O estopim foi aceso em 1º de junho, quando a Strategy (antiga MicroStrategy) protocolou um documento 8-K na SEC revelando que havia vendido 32 BTC entre 26 e 31 de maio a um preço médio de US$ 77.135, arrecadando cerca de US$ 2,5 milhões para cobrir pagamentos de dividendos de ações preferenciais .
A venda foi microscópica — apenas 0,0038% do tesouro de 843.706 BTC da empresa . Analistas foram rápidos em apontar que não se tratava de uma mudança estratégica, mas sim de uma manobra rotineira de gestão de tesouraria . No entanto, o mercado reagiu ao simbolismo, não ao tamanho. Por quatro anos, o chairman executivo Michael Saylor havia se comprometido publicamente que a Strategy 'nunca venderia' seus Bitcoins. Quebrar esse princípio — mesmo que por uma quantia irrisória — destruiu uma narrativa central que sustentava o sentimento otimista no mercado cripto .
Minutos após a divulgação, o Bitcoin caiu abaixo de US$ 72.000, desencadeando mais de US$ 90 milhões em liquidações de futuros de BTC . No dia seguinte, o BTC já era negociado por volta de US$ 67.700 .
O choque inicial inflamou um brutal evento de desalavancagem. Entre 2 e 3 de junho, as liquidações totais de criptomoedas dispararam para algo entre US$ 1,23 bilhão e US$ 1,86 bilhão, com as posições compradas (long), esmagadoramente majoritárias, representando quase 90% do estouro .
De acordo com dados da CoinGlass, só as liquidações específicas de Bitcoin chegaram a US$ 626 milhões a US$ 896 milhões . Em 2 de junho, uma única janela de 24 horas viu US$ 1,23 bilhão em liquidações totais, com US$ 1,08 bilhão vindo de posições compradas — confirmando que o mercado estava punindo o otimismo excessivamente alavancado, em vez de recompensar os vendedores a descoberto . À medida que as vendas forçadas aceleravam a queda do preço, o BTC perdeu quase US$ 7.000 nos primeiros dois dias de junho, afundando para uma mínima intradiária de US$ 66.346 .

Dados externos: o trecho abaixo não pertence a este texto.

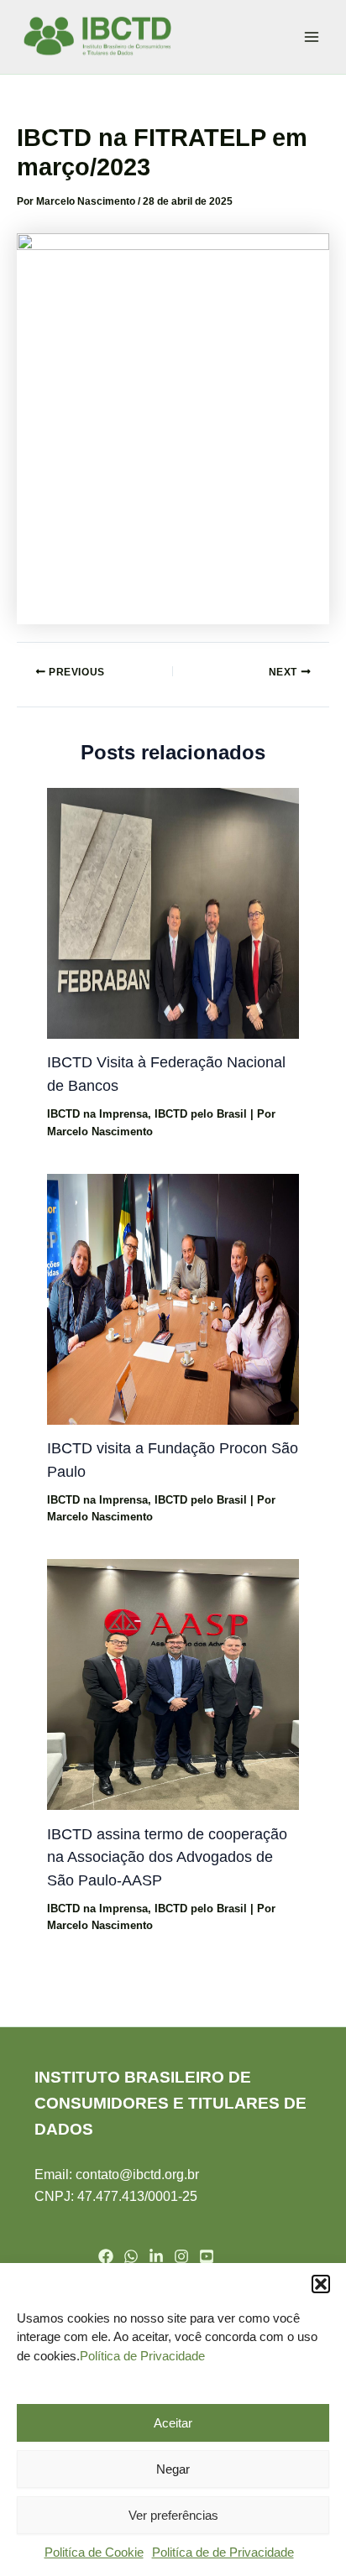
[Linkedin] (156, 2256)
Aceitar (173, 2423)
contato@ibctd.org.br (137, 2174)
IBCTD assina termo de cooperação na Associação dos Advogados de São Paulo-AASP (167, 1857)
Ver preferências (173, 2515)
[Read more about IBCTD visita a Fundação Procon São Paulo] (172, 1298)
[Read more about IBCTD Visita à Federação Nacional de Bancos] (172, 912)
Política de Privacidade (142, 2356)
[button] (320, 2284)
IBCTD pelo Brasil (201, 1114)
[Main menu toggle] (311, 37)
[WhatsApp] (131, 2256)
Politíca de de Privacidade (223, 2552)
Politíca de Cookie (94, 2552)
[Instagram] (181, 2256)
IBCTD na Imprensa (97, 1114)
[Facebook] (105, 2256)
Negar (173, 2469)
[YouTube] (206, 2256)
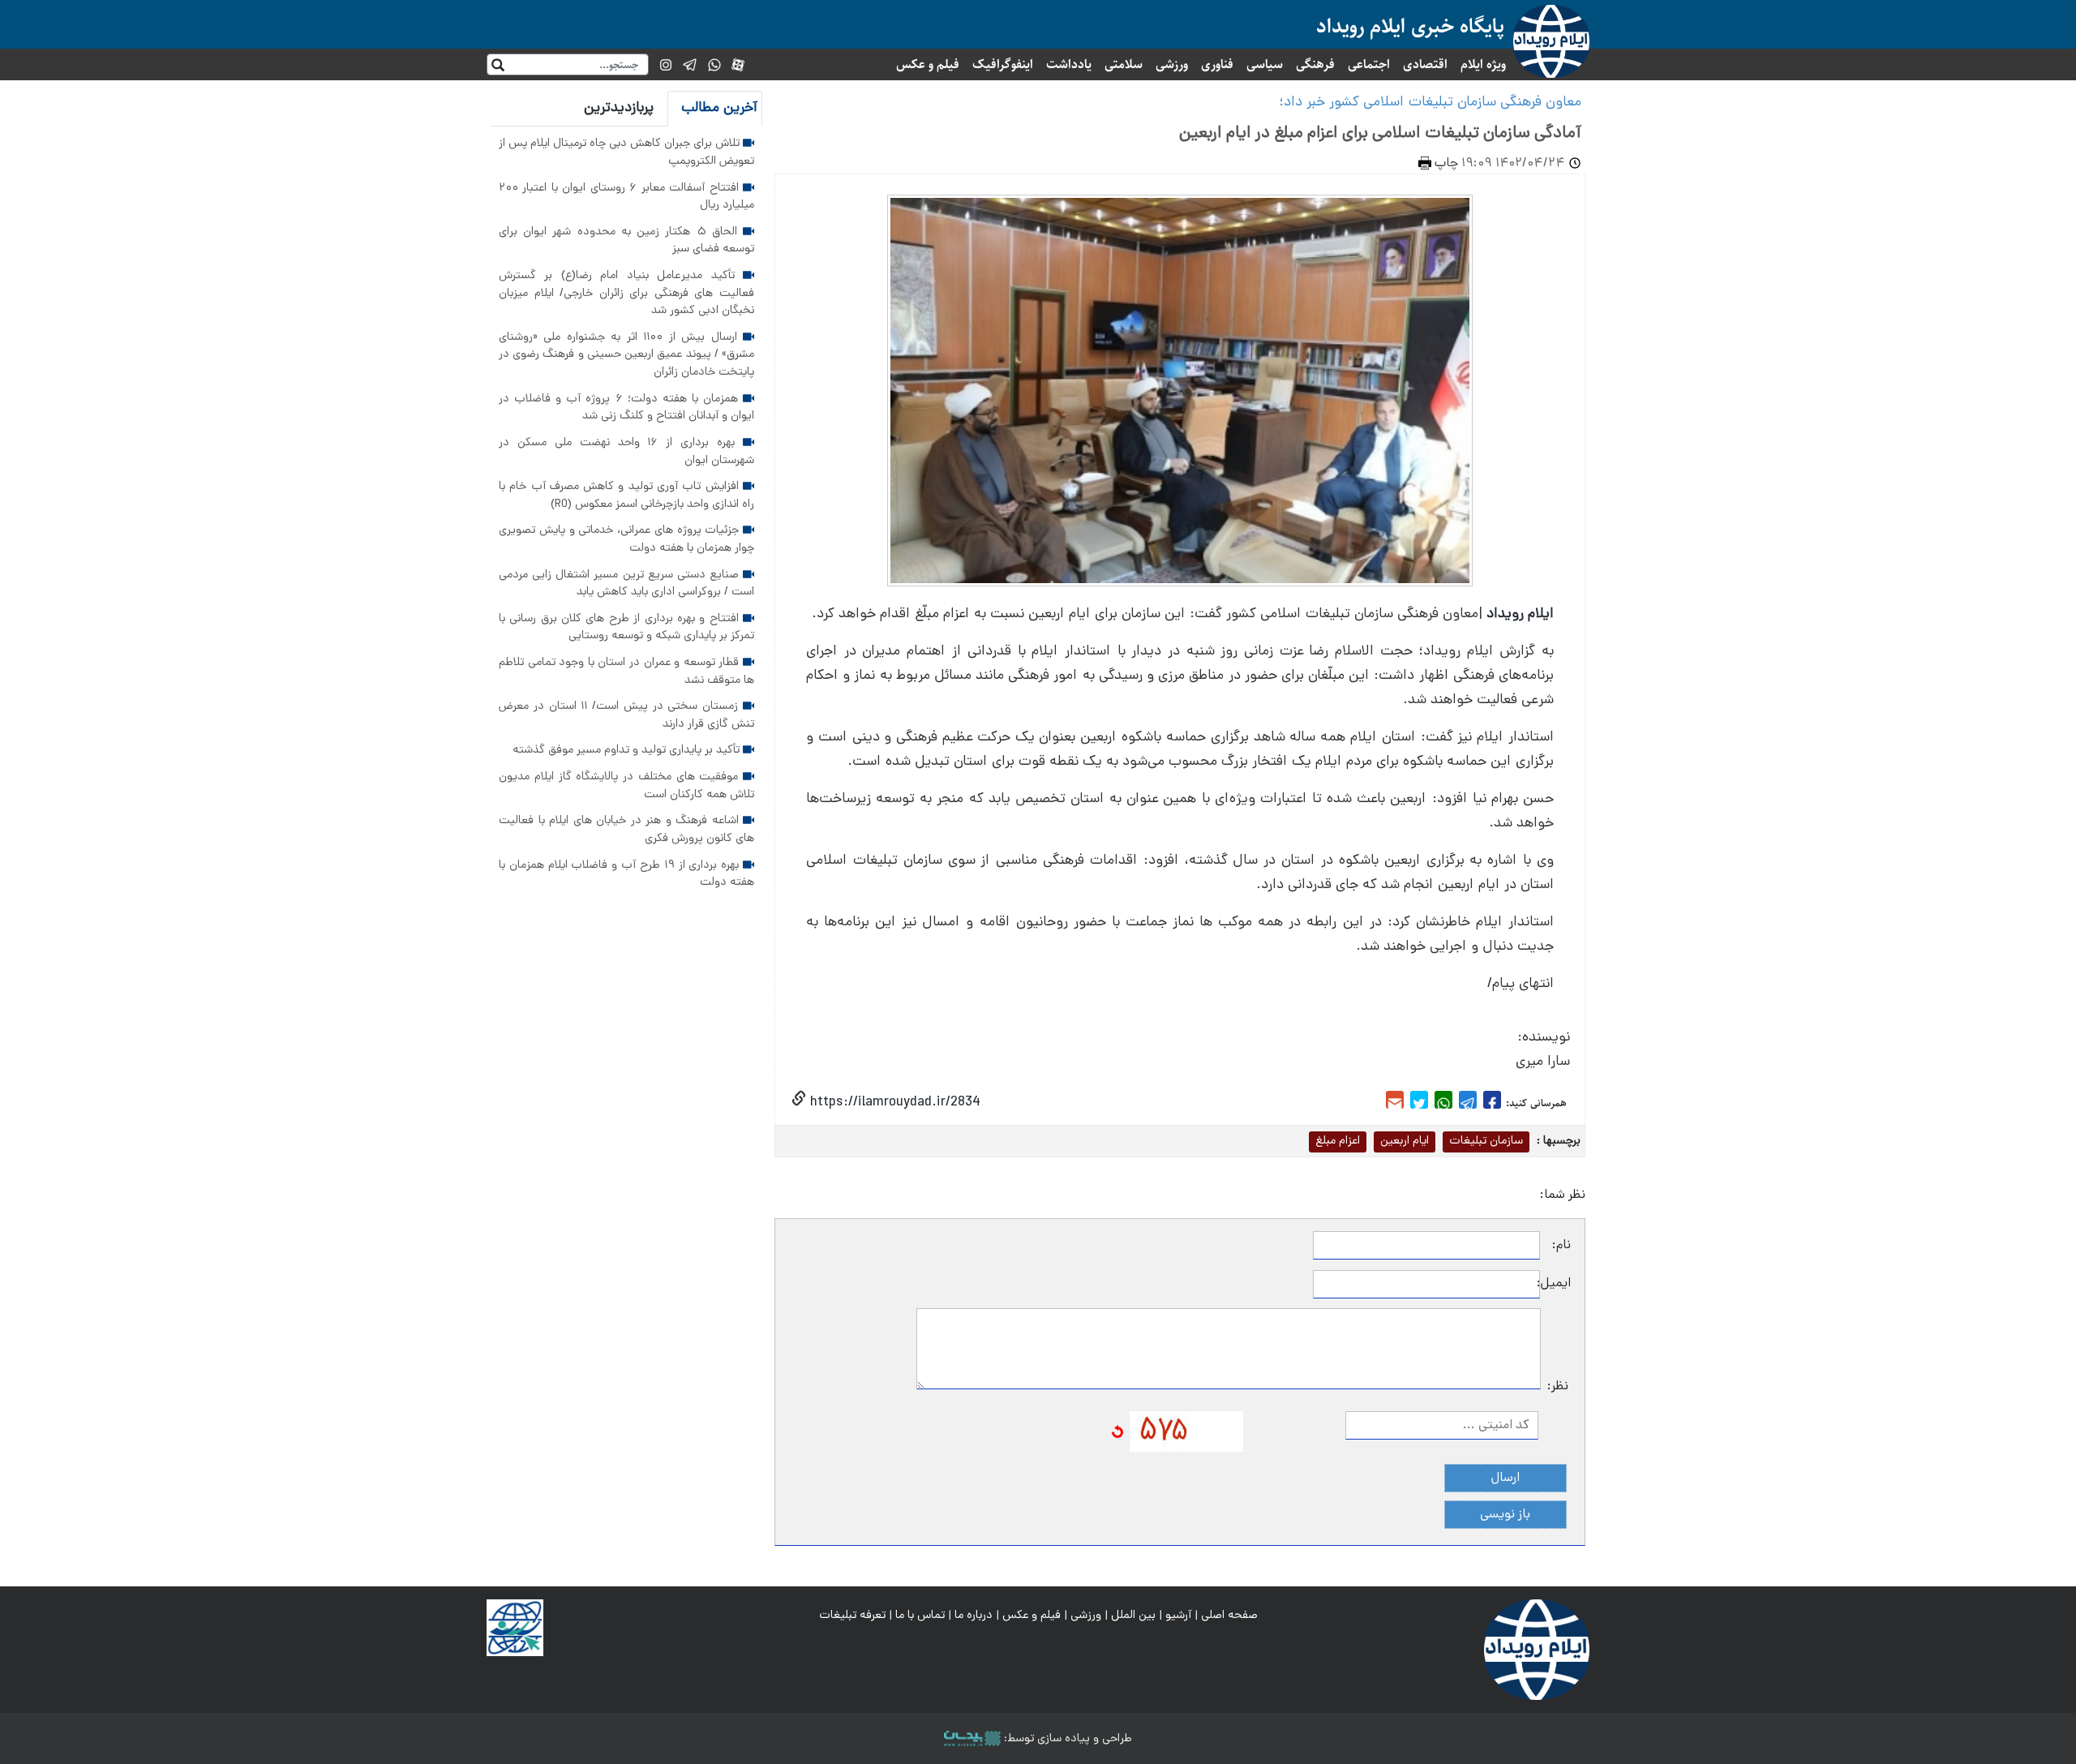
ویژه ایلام (1483, 64)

Enquanto o mercado de derivativos implodia, o mercado à vista enfrentava sua própria crise de confiança. Os ETFs de Bitcoin à vista nos EUA sofreram uma sequência de 11 dias de saídas líquidas — um recorde — drenando a demanda institucional . Ao mesmo tempo, movimentações recentes na blockchain da há muito adormecida massa falida da Mt. Gox reavivaram os temores de um excesso de oferta, adicionando outra camada de pressão de venda .
O fator mais estrutural — e frequentemente negligenciado — foi uma maciça rotação de capital para o que se tornaria o maior IPO da história. A SpaceX havia protocolado seu S-1 para listagem na Nasdaq sob o ticker SPCX, visando o dia 12 de junho e buscando levantar até US$ 75 bilhões a uma impressionante valuation de US$ 1,75 a US$ 2 trilhões .
Crucialmente, a SpaceX reservou uns inéditos 30% do float do IPO — cerca de US$ 22,5 bilhões em ações — para investidores de varejo por meio de plataformas como Robinhood, Schwab e Fidelity, aproximadamente o triplo da alocação típica para uma megacapitalização . Com o roadshow do IPO programado para começar por volta de 4 de junho, o capital especulativo começou a migrar de ativos cripto de risco para posições em dinheiro, a fim de participar da alocação da SpaceX . Analistas sinalizaram explicitamente essa rotação do Bitcoin para ações dos EUA, particularmente nomes de megacapitalização, como um dos motores da liquidação .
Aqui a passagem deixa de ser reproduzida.